A voz do outro lado, carregada de um interrogatório irritado, estranhamente fez com que Adam não pudesse resistir à vontade de se aproximar, de falar mais com ele.
“Eu sou o marido da Elly.”
Ele falou, seu tom carregando um quase imperceptível senso de prazer.
“Marido?”
O outro lado ficou em silêncio por alguns segundos antes de uma voz pequena tingida de inquérito passar, “O que é um marido?”
Adam não sabia como explicar a palavra para uma criança, nem entendia por que estava tendo uma conversa tão longa com uma criança que era estranha para ele, especialmente porque essa criança era a prole de Elly e de outro homem.
Mas ele simplesmente não conseguia se conter, especialmente ouvindo a voz suave da criança; seu coração involuntariamente se suavizava, como se… como se a criança fosse sua.
Adam ficou assustado com esse pensamento ridículo.

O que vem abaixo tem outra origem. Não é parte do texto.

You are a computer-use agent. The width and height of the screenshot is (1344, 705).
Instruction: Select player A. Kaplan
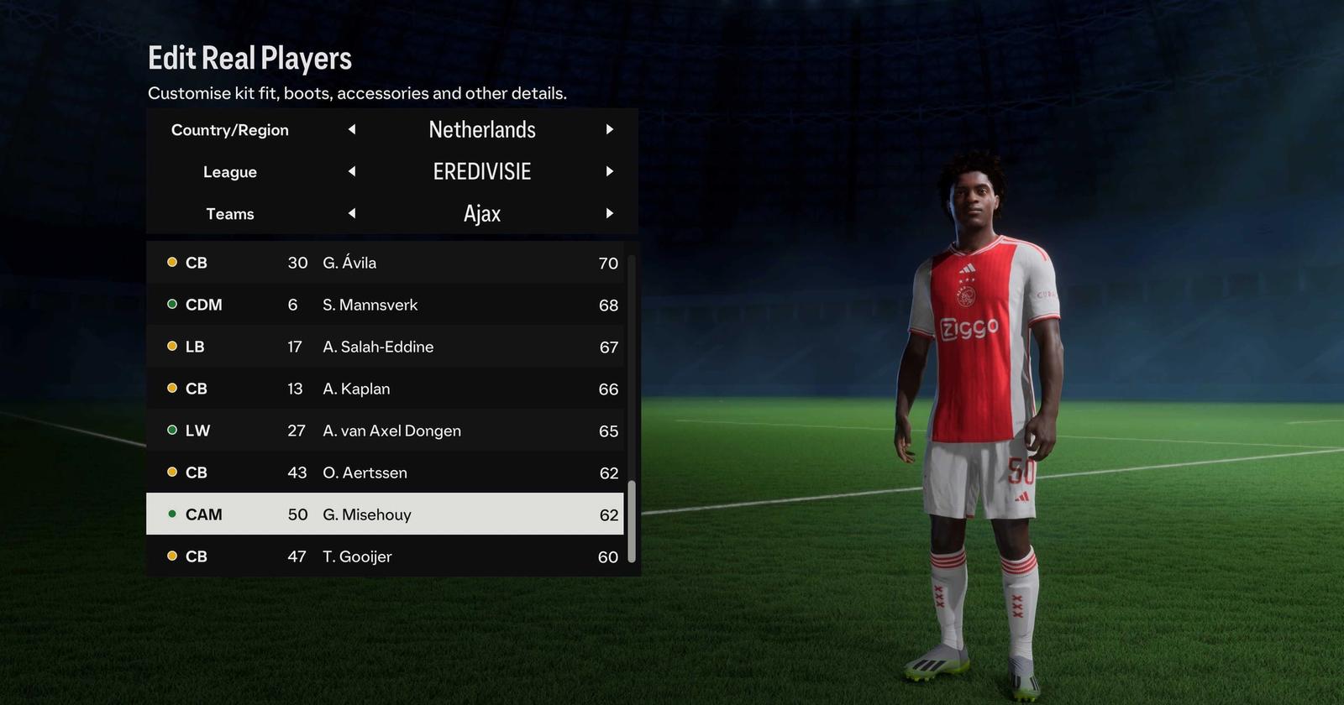[x=385, y=389]
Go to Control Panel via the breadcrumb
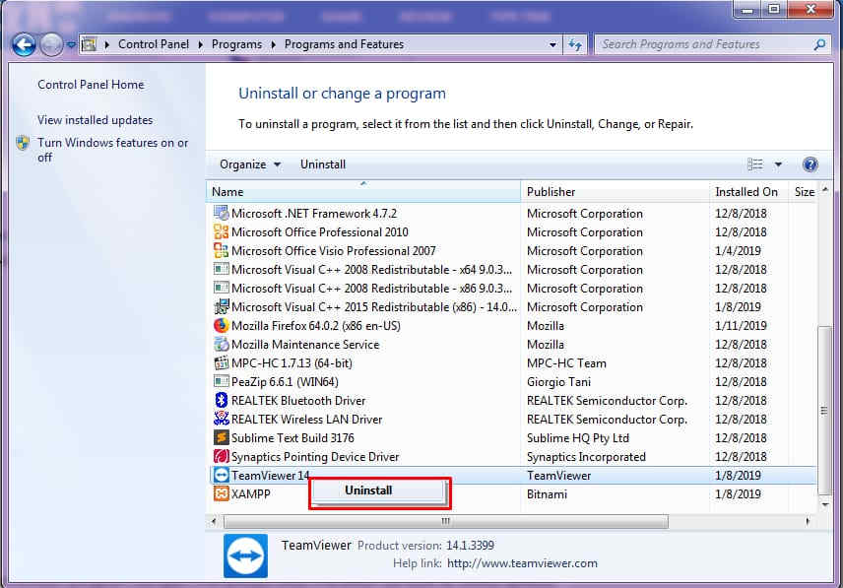843x588 pixels. click(154, 44)
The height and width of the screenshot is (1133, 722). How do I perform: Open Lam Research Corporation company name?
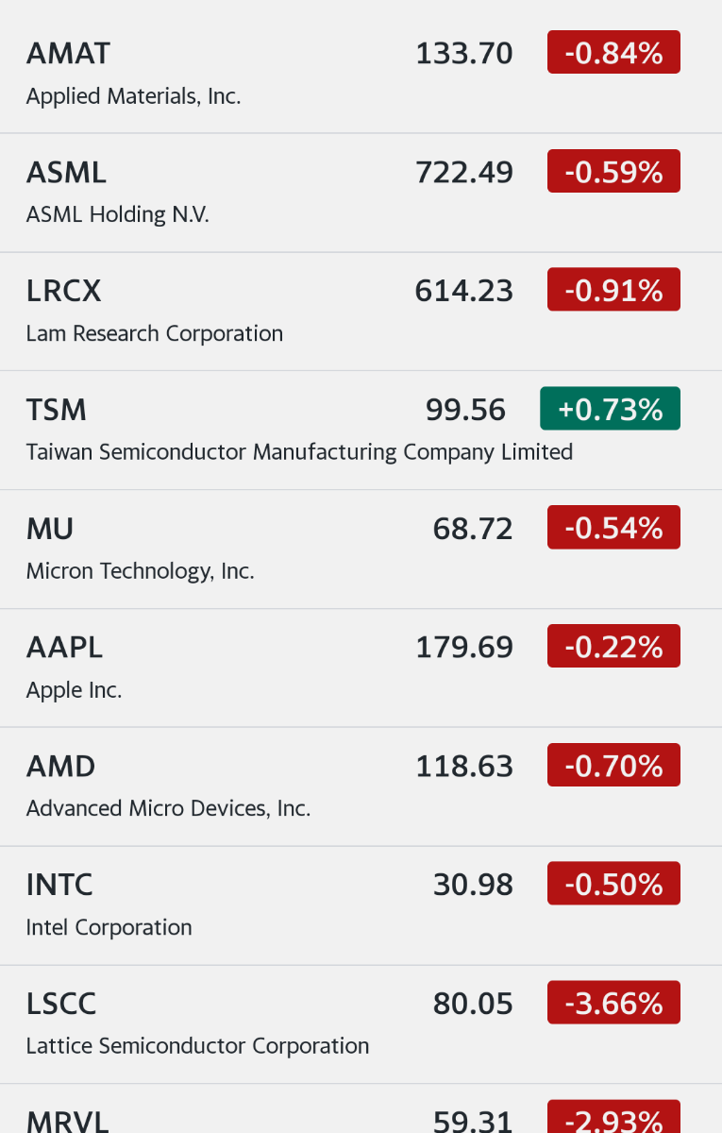tap(155, 333)
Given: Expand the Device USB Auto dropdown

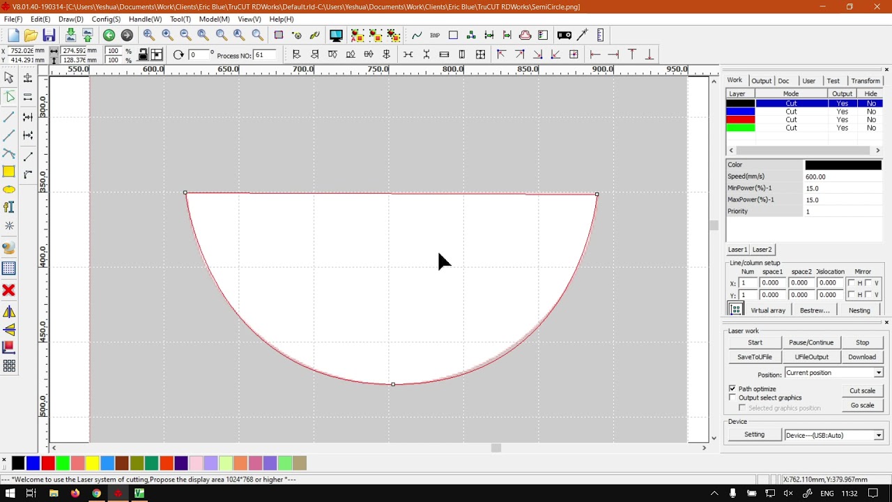Looking at the screenshot, I should tap(878, 435).
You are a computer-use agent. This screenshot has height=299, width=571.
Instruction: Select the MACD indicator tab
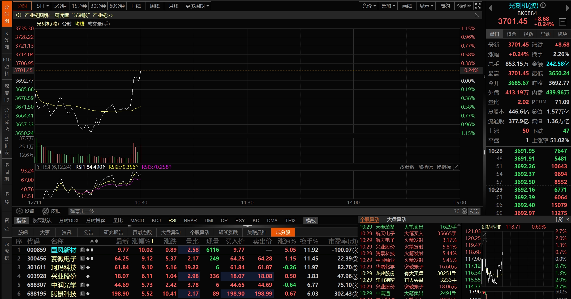pos(137,221)
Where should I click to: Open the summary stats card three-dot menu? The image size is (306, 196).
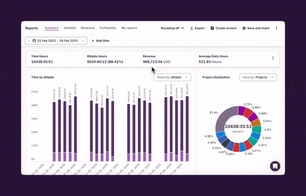[273, 58]
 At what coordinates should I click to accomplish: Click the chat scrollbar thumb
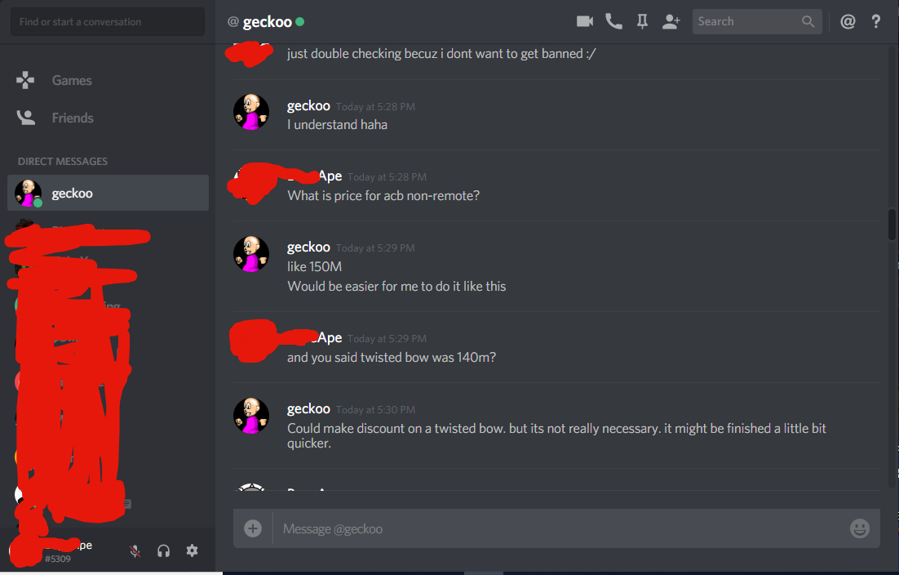click(892, 225)
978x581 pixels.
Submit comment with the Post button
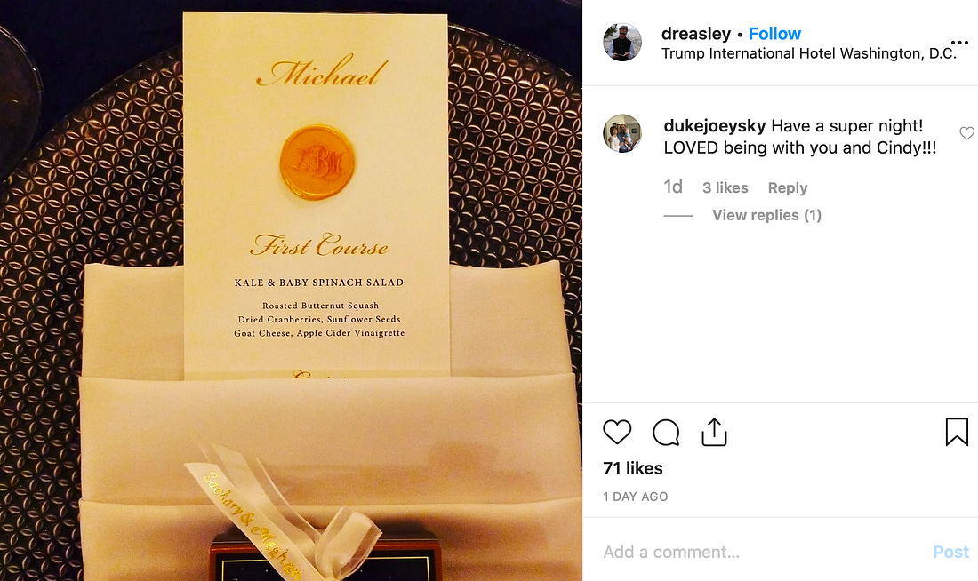click(950, 552)
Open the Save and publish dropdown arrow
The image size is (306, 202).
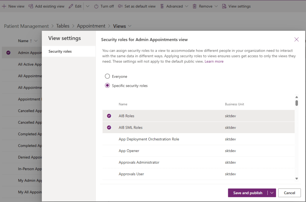(x=272, y=193)
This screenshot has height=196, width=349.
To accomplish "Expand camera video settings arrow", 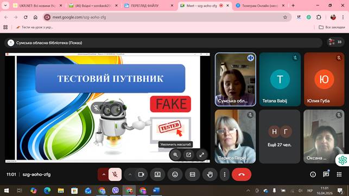I will [130, 174].
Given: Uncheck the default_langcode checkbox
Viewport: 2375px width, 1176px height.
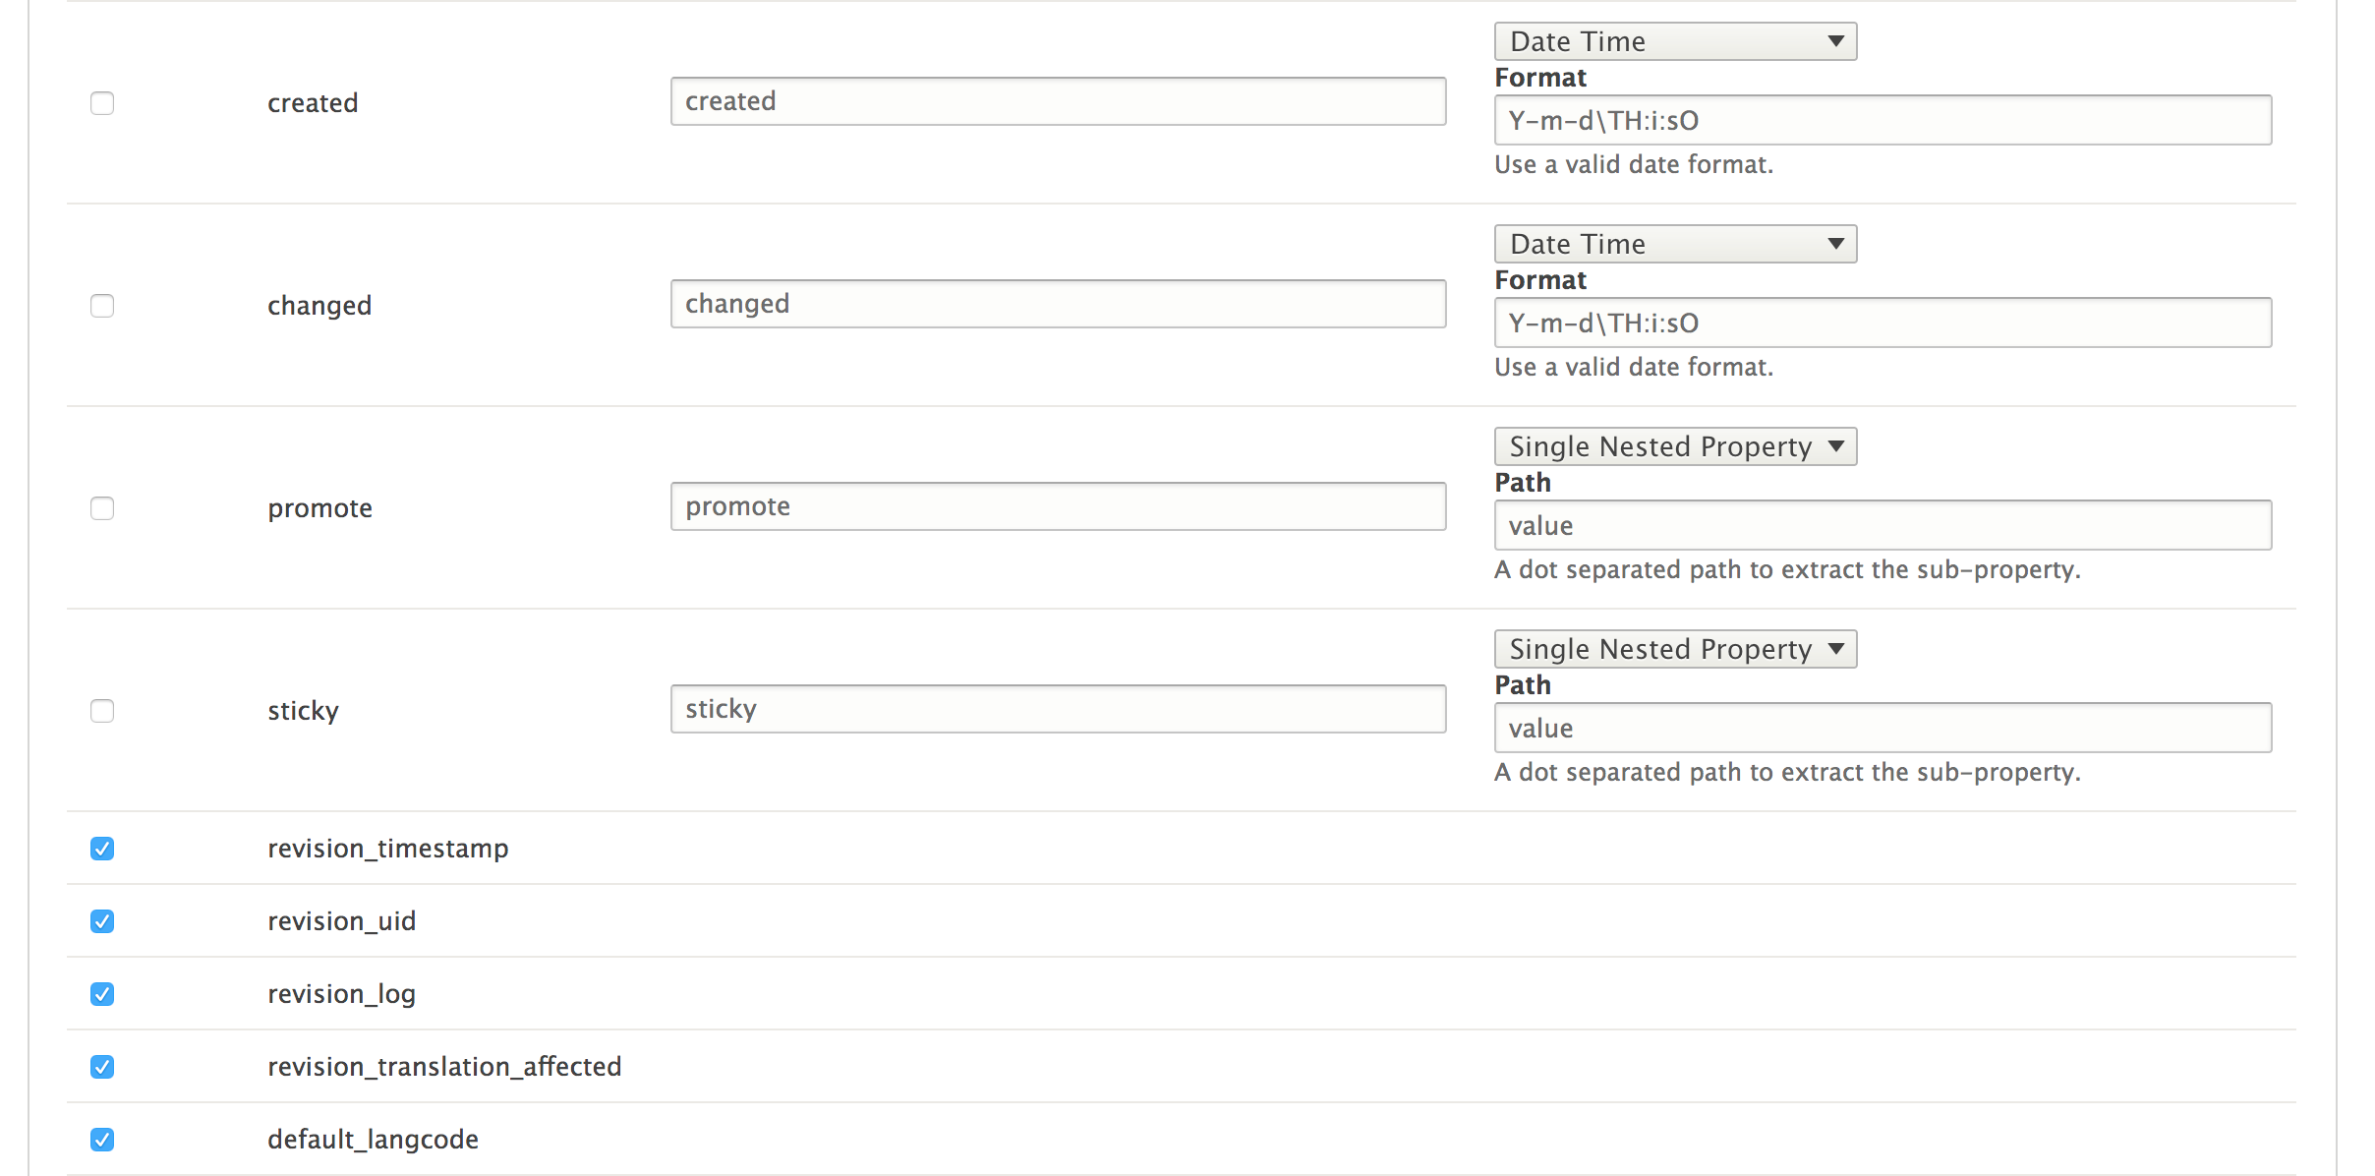Looking at the screenshot, I should [102, 1140].
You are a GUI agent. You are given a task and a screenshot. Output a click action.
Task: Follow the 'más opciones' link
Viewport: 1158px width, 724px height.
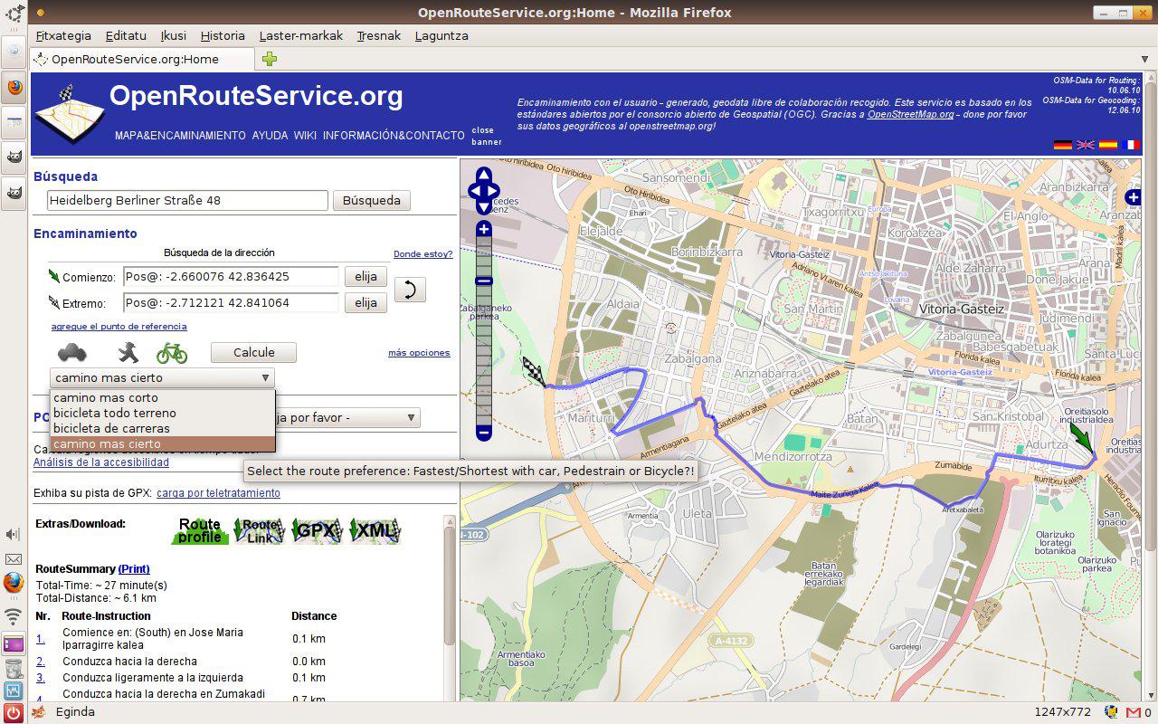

Ele deveria ter desligado, mas ele não conseguiu se desprender, e por alguma razão ele de repente perguntou, “Pequeno amigo, onde está o seu pai?”
“Ele está morto.”
Adam: “…”
Por que a resposta do pequeno não soava nada triste?
Ele não entendia o que “morto” significava?
“Morto?”
Embora fosse de mau gosto, Adam não podia negar que se sentia, bem… feliz ao ouvir a notícia.
“Sim, a mamãe disse que ele está morto.”
O pequeno do outro lado parecia completamente indiferente, não levando nada a sério. Parecia que o homem não tinha conexão emocional com a criança?
Caso contrário, como uma criança poderia se importar tão pouco com o papel de um pai?
Adam franziu a testa, pronto para desligar, mas então ele ouviu a voz de Elly do outro lado, “William, com quem você está falando?”
O movimento para desligar a ligação abruptamente pausou, e de repente os cantos de seus lábios lentamente se ergueram, enquanto o motorista o observava através do espelho retrovisor estremecia inexplicavelmente.
Aquele sorriso no chefe… era um tanto assustador.
“Elly, você voltou?”
Os olhos do Pequeno William se iluminaram ao ver Elly retornando. Ele levantou o pulso onde seu relógio telefone estava e disse, “Eu estou fazendo uma ligação para você, oh, não, quer dizer, estou falando com alguém que roubou seu telefone.”